もうすでに、世界ははっきりと描かれている。
自分の時間の有限性の確認と、その時間を与えられたことへの感謝の告白。

「どれだけの拍手が送れるかな」
にある、自分ではない大切な人への視線。生き方のスタンスの表明。

「空気のように穏やかな君」
「そばにいないと息苦しくなる」
に見える、切実なまでの「君」への想い。

サビ部分の「絶望の崖を乗り越え」
「投げやりの海に潜って」
「喜びの空を飛ぶ」
これは、もう、おいらの口癖になってる「崖っぷち」気分がストレートに歌われていて、涙が出そうなほどのカタルシスがある。


あかん。。。このままでは延々と歌詞を書き込んでしまいそうだ。。。(自粛)


音楽の完成度もすごいんだが、歌詞の一つ一つが凝縮されていて、とても濃密なんだよなぁ。単純な言葉で表現すれば、「限りなく美しい」んだ。

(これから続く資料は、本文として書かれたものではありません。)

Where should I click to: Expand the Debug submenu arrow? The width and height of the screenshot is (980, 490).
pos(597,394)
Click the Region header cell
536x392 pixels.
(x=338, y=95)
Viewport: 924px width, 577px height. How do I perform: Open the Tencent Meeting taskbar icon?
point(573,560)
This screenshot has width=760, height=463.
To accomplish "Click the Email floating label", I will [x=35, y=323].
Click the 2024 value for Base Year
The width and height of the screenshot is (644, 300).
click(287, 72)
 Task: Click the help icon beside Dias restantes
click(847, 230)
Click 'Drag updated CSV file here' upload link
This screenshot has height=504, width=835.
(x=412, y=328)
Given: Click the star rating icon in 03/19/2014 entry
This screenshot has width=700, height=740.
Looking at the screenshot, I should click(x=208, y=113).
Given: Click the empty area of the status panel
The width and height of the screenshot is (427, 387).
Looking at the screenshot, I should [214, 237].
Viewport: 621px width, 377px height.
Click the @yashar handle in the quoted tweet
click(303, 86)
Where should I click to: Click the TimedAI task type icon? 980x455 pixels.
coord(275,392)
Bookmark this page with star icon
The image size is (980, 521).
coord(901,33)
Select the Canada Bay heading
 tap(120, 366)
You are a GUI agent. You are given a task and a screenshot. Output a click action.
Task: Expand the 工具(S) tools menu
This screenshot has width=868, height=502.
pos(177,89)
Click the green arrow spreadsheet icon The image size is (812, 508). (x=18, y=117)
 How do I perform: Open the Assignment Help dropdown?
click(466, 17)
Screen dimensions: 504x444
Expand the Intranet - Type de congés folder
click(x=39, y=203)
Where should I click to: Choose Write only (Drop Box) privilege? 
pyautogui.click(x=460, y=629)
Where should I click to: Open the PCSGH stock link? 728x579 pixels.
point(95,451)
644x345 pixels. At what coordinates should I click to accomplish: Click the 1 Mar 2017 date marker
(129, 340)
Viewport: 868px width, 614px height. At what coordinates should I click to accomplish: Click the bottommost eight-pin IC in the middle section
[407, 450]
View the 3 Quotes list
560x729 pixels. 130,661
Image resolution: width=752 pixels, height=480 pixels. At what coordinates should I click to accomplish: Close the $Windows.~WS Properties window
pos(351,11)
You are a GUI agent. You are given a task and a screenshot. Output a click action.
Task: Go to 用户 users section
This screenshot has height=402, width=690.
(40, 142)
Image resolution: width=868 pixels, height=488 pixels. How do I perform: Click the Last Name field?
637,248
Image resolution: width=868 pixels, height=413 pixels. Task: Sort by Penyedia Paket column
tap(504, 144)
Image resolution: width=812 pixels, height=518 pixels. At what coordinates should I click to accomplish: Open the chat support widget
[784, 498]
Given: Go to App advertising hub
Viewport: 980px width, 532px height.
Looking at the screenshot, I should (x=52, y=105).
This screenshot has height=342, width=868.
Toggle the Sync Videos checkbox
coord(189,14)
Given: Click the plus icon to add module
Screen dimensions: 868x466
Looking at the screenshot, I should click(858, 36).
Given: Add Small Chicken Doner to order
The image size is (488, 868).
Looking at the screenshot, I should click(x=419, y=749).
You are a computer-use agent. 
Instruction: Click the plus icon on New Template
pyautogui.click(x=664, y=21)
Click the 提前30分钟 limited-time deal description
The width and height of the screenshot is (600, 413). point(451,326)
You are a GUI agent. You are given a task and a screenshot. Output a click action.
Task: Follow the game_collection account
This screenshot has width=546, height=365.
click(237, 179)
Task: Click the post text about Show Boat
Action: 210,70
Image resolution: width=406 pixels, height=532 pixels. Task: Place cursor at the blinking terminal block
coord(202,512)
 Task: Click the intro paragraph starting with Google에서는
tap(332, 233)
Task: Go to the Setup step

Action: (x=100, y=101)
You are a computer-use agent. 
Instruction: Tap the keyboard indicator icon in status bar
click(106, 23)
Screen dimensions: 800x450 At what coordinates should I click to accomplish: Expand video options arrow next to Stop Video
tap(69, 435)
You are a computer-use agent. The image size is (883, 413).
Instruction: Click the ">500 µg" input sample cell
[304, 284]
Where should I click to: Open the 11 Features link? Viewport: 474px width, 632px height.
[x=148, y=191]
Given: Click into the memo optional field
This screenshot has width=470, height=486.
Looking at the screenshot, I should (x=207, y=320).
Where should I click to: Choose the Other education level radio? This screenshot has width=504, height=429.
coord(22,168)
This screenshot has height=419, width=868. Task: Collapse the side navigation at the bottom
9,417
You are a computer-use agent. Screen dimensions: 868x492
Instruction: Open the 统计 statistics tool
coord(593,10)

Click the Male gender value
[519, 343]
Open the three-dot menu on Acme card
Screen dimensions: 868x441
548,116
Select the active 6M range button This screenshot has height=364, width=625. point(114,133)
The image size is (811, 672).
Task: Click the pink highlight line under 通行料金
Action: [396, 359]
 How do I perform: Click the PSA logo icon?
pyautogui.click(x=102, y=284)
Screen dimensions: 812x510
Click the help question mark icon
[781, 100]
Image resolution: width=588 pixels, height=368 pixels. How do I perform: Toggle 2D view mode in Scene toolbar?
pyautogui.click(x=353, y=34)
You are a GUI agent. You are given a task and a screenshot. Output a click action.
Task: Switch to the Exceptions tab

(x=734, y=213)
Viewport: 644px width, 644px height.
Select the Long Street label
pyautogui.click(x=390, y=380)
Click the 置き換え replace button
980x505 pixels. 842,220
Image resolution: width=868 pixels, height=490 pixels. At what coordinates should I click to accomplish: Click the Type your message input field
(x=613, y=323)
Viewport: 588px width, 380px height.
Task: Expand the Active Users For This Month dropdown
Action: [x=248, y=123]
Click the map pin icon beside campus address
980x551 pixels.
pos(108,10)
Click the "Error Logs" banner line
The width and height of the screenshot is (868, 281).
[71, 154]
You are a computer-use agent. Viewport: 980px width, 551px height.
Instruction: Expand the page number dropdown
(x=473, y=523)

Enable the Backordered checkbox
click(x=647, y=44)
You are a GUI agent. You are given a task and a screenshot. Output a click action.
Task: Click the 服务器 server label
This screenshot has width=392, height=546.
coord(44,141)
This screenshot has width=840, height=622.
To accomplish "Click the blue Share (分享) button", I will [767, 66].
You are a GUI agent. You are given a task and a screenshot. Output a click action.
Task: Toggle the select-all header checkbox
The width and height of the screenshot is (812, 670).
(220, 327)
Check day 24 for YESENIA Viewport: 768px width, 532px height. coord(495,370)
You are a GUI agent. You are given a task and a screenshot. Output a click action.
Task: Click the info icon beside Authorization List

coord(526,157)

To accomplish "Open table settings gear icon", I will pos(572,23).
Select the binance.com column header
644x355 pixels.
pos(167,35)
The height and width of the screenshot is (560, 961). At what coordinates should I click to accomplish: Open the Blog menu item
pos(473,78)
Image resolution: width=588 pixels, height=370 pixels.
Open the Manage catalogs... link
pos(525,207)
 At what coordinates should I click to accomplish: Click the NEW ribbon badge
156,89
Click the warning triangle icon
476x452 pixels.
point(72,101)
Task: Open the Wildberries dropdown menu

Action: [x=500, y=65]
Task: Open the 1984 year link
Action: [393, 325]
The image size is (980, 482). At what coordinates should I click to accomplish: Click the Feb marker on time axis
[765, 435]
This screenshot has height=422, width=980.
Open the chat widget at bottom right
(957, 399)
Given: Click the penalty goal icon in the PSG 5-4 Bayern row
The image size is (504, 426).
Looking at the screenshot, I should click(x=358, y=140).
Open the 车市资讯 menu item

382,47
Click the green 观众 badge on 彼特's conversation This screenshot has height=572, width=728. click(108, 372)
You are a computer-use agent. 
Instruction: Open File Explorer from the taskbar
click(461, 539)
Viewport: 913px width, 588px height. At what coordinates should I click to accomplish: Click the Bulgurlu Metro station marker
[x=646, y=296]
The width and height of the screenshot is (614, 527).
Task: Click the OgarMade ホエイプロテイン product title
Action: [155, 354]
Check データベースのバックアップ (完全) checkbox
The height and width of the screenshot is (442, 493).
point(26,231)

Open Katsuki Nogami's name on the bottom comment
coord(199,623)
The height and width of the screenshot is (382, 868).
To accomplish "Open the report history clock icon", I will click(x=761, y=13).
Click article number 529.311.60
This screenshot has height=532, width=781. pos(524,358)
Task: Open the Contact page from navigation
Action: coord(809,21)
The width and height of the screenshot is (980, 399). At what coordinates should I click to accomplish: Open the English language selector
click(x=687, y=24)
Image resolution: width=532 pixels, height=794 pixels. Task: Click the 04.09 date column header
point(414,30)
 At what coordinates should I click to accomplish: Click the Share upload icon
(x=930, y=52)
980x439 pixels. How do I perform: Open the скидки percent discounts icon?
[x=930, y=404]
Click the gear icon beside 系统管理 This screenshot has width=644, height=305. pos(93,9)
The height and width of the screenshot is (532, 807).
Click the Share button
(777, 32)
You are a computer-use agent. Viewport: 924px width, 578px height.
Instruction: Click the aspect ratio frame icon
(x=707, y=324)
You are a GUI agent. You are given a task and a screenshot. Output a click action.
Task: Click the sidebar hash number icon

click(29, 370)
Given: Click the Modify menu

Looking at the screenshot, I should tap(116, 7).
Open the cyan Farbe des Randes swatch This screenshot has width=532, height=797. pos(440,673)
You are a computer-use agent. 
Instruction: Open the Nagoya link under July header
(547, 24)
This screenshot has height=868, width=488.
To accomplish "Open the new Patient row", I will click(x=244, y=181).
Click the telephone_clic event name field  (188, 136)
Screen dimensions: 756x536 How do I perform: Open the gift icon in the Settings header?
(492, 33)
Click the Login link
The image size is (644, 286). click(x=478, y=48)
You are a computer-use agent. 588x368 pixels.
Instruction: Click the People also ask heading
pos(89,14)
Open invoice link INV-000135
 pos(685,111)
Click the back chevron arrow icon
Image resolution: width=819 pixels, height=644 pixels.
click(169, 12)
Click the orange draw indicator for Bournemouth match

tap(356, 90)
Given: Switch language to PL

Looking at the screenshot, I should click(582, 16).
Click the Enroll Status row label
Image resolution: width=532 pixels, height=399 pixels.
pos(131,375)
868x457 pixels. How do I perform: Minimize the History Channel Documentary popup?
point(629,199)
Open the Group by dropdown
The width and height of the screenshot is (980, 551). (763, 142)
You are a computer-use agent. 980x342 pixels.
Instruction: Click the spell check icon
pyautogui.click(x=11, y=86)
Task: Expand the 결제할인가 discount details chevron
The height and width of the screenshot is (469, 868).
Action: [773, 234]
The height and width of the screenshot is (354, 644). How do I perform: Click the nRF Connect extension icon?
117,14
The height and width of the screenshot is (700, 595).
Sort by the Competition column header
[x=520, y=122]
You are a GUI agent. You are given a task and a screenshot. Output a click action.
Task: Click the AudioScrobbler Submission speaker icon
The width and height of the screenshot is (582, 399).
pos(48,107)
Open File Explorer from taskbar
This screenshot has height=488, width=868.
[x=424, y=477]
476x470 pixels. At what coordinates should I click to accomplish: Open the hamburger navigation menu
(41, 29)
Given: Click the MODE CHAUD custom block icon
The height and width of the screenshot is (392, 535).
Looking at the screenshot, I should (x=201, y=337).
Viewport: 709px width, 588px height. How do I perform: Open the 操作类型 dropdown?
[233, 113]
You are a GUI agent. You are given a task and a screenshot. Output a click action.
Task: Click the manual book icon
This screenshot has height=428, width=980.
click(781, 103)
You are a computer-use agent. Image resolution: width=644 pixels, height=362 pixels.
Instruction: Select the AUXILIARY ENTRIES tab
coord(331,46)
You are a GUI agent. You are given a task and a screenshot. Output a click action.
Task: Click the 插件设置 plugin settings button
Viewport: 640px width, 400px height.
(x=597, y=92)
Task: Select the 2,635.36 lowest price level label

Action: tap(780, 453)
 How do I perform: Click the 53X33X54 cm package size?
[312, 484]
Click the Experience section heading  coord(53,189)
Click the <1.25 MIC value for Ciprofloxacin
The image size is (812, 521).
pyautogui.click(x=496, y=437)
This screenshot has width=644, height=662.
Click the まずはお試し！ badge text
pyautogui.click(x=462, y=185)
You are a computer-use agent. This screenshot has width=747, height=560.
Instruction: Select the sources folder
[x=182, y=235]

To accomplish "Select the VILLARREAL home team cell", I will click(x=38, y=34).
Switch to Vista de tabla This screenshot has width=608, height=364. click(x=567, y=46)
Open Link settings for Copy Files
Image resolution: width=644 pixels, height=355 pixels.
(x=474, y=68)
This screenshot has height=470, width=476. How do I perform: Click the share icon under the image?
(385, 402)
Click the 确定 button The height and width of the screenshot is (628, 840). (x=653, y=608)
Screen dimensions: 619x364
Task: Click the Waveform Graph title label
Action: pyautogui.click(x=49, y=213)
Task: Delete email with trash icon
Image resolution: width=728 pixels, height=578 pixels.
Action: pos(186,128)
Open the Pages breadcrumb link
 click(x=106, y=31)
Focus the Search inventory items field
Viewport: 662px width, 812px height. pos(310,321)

もしかしたら、バランスを少し崩しただけでとても陳腐な印象になってしまうのかもしれない、それぐらい、ストレートで力強い言葉達が、絶妙の配列で、ダイヤモンドのような輝きを、増幅し合っている。これだけ一つ一つは重い言葉たちが、こんなに気持ちよくつながっていて、曲に乗れる、ってすごいと思う。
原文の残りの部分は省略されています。